INFORMATION SUPPLIED »

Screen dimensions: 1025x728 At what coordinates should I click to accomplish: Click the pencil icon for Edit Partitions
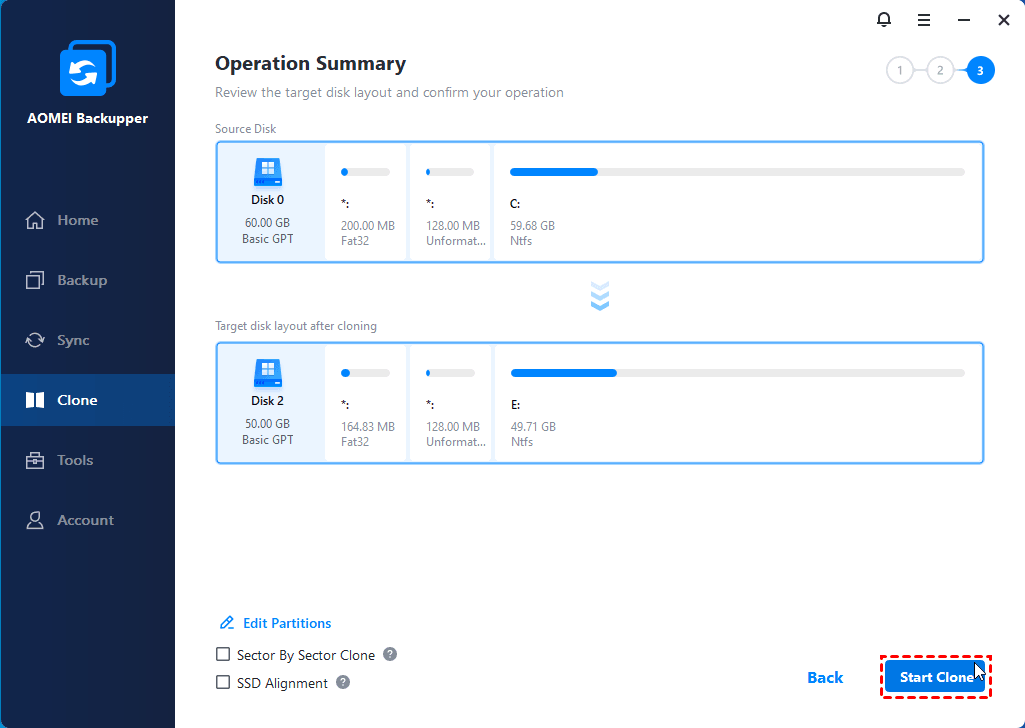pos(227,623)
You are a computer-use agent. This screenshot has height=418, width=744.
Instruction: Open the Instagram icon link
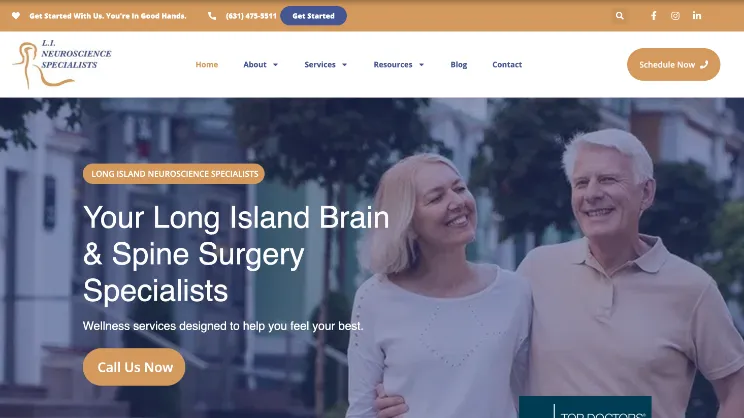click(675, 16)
...
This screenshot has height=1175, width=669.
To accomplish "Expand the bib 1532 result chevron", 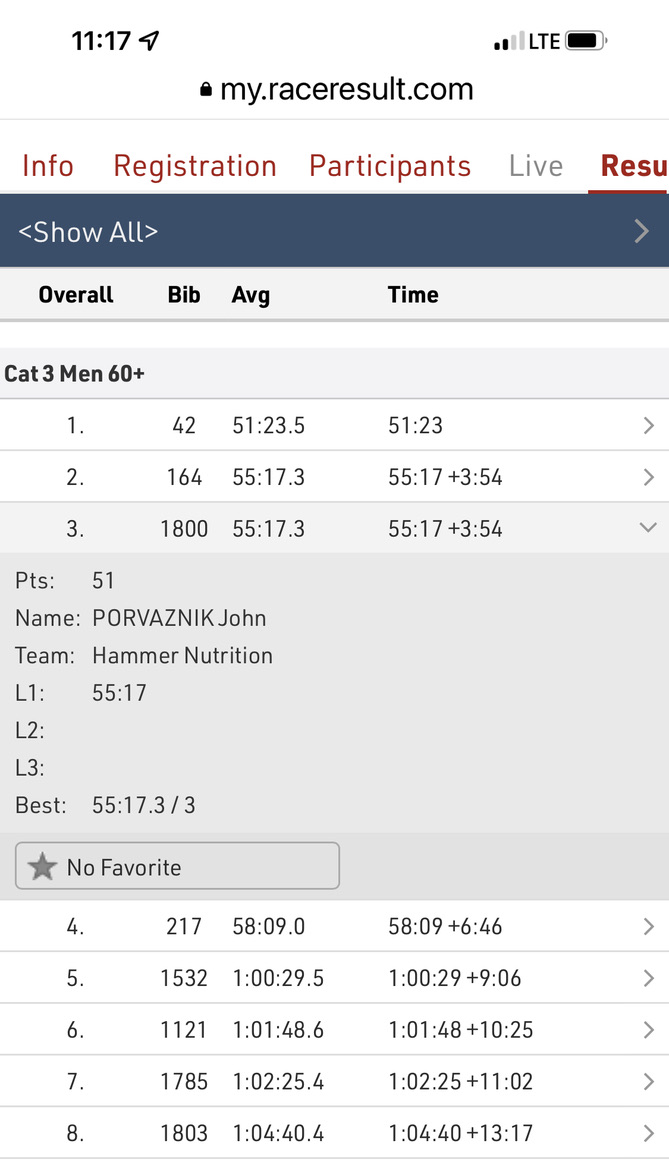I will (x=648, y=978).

DIRECTIONS » Please tally the lines in the data above containing the string "width", and give the number alone.

YOUR RESPONSE » 2